═════ PROVIDED TEXT
Among the schools flagged for wrong-to-right erasures were eight of the 10 campuses where Chancellor Michelle Rhee “handed out so-called TEAM awards ‘to recognize, reward and retain high-performing educators and support staff.'” (Rhee awarded more than $1.5 million in bonuses on the basis of big jumps in 2007 and 2008 test scores.) “At three of the award-winning schools – Phoebe Hearst Elementary, Winston Education Campus and Aiton Elementary – 85% or more of classrooms were identified as having high erasure rates in 2008.”
How will states avoid the “Erase to the Top” effect as they implement RTTT and the PARCC assessments and tie them to administrator and teacher performance reviews, tenure decisions and pay?
Trap #3: Rigidity and conformity replace flexibility and creativity
The pressure to improve on ELA and math assessments has produced many deleterious effects. Student time with the social sciences, art and music has been reduced or eliminated. Drill and kill has replaced depth and breath in many classrooms. Divergent thinking is dominated by convergent thinking. The need to provide a correct answer limits students’ opportunity to ask the right question.
══════════
- QUESTIONS ON THE MATERIAL
**a)** Repeat a portion of the provided text word for word. Begin at the words "How will states" and stop after the words "the right question.".
**b)** State whether each statement agrees with the provided text, answering yes or no and quoting the deciding words: (i) Rhee awarded more than $1.5 million in bonuses based on big jumps in 2007 and 2008 test scores. (ii) All 10 campuses that received TEAM awards were flagged for wrong-to-right erasures. (iii) At Aiton Elementary, 85% or more of classrooms were identified as having high erasure rates in 2008.
═════ EXTRACTED INFORMATION
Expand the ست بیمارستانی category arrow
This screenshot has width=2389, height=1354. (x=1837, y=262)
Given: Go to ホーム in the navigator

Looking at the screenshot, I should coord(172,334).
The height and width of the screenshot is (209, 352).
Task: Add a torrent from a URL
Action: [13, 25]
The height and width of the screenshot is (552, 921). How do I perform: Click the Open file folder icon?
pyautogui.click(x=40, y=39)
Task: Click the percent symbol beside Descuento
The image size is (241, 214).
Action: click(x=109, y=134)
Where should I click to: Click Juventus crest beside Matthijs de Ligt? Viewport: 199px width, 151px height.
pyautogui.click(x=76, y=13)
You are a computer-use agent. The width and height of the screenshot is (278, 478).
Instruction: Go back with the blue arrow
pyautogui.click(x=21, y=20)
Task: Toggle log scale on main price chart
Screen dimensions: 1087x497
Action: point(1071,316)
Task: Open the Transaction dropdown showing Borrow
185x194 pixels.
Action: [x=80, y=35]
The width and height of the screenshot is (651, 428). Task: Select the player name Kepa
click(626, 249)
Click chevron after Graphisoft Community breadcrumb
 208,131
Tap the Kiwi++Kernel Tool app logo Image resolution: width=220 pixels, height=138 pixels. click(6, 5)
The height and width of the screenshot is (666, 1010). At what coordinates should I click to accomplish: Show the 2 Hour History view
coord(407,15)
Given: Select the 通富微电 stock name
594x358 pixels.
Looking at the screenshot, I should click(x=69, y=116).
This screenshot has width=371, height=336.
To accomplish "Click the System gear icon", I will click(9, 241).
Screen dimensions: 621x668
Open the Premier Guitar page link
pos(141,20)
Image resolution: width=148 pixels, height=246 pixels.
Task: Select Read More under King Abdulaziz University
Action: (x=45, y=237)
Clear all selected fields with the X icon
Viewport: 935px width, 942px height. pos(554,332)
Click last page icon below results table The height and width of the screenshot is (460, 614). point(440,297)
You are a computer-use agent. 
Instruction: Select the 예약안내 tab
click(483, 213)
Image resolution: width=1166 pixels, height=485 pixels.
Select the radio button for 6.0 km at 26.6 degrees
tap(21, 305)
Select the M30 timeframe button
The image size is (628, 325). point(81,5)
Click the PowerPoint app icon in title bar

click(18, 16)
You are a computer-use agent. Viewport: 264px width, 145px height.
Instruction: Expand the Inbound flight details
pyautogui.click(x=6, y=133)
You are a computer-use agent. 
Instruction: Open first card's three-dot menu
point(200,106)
══════════
- TASK RESULTS
**a)**
How will states avoid the “Erase to the Top” effect as they implement RTTT and the PARCC assessments and tie them to administrator and teacher performance reviews, tenure decisions and pay?
Trap #3: Rigidity and conformity replace flexibility and creativity
The pressure to improve on ELA and math assessments has produced many deleterious effects. Student time with the social sciences, art and music has been reduced or eliminated. Drill and kill has replaced depth and breath in many classrooms. Divergent thinking is dominated by convergent thinking. The need to provide a correct answer limits students’ opportunity to ask the right question.

**b)**
(i) Yes: "Rhee awarded more than $1.5 million in bonuses on the basis of big jumps in 2007 and 2008 test scores."
(ii) No: "Among the schools flagged for wrong-to-right erasures were eight of the 10 campuses"
(iii) Yes: "At three of the award-winning schools – Phoebe Hearst Elementary, Winston Education Campus and Aiton Elementary – 85% or more of classrooms were identified as having high erasure rates in 2008."